INGRID KARKLINS & BACKBONE
Red Hand
Willow Music IK001 (1997)

I guess at first listen some Folk Roots readers might regard this album as pretty far from folk music. Ingrid Karklins is, though, a classic example of post-traditionalism, in which each musician has in effect a personal tradition built from all their influences. We just don’t live in villages, largely unaware of any ways of making music other than those in our immediate geographical vicinity, any more. Some of us give in more or less to the pressure of one or other global mainstream; Ingrid Karklins doesn’t.

Her name first appeared in Folk Roots when cassette releases were still reviewed, then again with her first two CDs (on Green Linnet), and in an interview piece. Having parted company with the label, she resolved to make the whole project of her next recording as deeply personal as her songs, and indeed it is, dramatically so. Red Hand comes in a package hand-made by her, using fine papers and red braids, bearing a red imprint of her right hand.
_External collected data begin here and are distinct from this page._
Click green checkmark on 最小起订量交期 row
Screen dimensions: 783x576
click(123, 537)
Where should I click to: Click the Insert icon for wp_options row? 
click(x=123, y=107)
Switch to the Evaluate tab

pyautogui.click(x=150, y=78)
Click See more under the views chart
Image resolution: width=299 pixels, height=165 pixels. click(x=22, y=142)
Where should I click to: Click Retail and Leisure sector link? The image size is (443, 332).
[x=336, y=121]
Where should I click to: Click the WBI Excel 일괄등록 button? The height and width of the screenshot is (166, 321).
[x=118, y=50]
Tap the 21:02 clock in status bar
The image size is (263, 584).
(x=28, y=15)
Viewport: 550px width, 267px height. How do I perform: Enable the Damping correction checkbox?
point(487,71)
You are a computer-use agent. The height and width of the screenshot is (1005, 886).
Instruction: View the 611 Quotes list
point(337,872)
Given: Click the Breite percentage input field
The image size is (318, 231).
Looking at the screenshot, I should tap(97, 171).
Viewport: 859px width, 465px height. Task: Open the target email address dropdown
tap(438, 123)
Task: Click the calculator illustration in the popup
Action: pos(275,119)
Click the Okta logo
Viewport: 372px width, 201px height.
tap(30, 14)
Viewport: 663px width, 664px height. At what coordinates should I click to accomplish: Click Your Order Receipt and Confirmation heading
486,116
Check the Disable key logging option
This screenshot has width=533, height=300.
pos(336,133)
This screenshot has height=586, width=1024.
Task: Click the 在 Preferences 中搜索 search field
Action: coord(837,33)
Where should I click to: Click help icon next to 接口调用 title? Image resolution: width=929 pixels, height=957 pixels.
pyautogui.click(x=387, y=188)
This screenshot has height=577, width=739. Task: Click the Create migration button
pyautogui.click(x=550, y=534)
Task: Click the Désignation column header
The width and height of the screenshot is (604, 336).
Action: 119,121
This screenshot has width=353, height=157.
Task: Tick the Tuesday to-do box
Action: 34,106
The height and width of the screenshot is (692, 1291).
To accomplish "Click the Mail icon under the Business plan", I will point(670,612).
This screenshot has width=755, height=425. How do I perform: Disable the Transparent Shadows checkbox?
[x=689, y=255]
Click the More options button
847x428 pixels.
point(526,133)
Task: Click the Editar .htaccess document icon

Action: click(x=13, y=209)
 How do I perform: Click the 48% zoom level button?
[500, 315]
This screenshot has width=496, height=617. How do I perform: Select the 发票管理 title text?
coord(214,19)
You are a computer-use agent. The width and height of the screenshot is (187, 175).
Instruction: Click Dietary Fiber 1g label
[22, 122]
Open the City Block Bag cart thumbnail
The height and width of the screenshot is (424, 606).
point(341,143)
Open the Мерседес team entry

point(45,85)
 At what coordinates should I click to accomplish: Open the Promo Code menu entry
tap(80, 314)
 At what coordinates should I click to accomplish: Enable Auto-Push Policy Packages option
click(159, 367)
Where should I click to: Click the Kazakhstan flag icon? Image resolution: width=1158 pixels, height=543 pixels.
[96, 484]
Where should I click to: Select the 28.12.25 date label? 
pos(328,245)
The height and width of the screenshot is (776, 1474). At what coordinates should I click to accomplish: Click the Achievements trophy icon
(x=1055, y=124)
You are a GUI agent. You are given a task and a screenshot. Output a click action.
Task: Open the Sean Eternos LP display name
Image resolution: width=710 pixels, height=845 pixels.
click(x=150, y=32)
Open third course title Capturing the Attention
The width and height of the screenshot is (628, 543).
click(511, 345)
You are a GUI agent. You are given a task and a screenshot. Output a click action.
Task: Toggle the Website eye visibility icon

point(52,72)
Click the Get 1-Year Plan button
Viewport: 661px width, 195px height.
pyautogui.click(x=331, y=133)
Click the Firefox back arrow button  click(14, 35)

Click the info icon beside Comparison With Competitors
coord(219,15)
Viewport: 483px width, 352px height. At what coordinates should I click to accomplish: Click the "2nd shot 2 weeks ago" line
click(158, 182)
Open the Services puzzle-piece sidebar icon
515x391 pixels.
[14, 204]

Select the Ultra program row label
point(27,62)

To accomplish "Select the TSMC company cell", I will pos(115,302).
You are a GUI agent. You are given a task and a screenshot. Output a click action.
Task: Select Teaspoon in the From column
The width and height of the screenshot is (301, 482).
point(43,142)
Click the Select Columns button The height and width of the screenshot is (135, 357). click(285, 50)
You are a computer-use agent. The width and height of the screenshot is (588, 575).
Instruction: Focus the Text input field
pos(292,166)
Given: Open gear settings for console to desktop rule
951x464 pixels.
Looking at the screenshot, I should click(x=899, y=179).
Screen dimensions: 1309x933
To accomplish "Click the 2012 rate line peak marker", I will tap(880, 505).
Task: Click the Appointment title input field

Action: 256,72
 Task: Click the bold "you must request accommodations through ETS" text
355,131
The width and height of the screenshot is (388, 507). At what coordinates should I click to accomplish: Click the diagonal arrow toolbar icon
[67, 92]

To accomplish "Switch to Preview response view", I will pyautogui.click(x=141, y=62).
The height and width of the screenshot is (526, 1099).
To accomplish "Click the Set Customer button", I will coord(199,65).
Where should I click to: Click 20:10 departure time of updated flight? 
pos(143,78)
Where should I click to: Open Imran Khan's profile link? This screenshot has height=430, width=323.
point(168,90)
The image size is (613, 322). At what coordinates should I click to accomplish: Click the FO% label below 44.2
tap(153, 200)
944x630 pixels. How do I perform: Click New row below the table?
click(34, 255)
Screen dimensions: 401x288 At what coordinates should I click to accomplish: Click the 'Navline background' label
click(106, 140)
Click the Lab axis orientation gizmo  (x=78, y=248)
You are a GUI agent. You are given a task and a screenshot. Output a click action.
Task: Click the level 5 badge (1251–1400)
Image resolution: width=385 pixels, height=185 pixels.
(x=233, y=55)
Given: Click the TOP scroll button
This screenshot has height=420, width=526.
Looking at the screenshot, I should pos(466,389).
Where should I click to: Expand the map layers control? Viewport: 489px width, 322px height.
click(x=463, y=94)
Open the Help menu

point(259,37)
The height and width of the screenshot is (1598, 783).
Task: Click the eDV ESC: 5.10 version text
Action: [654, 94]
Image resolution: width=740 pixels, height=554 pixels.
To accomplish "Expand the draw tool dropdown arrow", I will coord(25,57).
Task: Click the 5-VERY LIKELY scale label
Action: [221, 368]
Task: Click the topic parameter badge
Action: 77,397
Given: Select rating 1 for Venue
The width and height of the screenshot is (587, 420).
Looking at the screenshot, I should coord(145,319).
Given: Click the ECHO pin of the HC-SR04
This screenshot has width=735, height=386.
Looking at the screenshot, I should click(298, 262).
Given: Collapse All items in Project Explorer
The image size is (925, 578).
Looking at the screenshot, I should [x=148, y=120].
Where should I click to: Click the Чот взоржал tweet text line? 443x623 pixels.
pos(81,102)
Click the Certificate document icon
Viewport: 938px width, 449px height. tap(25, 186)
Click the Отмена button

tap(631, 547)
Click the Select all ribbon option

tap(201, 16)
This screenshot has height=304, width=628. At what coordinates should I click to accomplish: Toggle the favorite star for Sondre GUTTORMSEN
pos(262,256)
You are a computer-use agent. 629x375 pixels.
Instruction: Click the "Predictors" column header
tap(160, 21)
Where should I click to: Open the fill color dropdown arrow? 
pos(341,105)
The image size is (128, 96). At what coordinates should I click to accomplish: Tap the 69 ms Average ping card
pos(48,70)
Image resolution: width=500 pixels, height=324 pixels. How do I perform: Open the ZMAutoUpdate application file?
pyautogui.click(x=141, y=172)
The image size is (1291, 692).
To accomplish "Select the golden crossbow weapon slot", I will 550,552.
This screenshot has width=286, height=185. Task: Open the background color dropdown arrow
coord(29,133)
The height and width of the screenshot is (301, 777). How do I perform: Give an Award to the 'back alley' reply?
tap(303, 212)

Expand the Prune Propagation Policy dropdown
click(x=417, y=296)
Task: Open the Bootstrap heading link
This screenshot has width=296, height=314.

The natural impulse of the recipient is the childlike and fundamental one of matching hands, and unwrapping like a present the entirely red, unmarked CD.

The main features of the sound are her voice, which as others have said has some similarity to Laurie Anderson’s, and her piano (and occasional Latvian kokle and fiddle) with Steve Bernal’s bass, Craig No.7’s guitars and the remarkable, innovative and powerful percussion of Thor, who was a shaping factor in her compelling first CD, A Darker Passion, and has returned for this one.

Karklins makes absolutely no claim to performing Latvian traditional music, but her songs, minimal in lyrics, showing her compelling tension between self-exposure and extreme privacy, combine what is deeply personal to her with the oblique symbolism of the Latvian dainas (folksong verses tunnelling through the Latvian experience of many centuries) which are a strong influence. She draws on Malayan pantun, Scottish song, Alexander Pope, Nick Drake, a Dobu Island charm and Randy Newman, but there’s no complete exposition of any of them - they’re threads in the weave.

Remarkable and bold, and, like much great art, on the jagged edge between the mainstream and non-existence. Strangely liberating and encouraging.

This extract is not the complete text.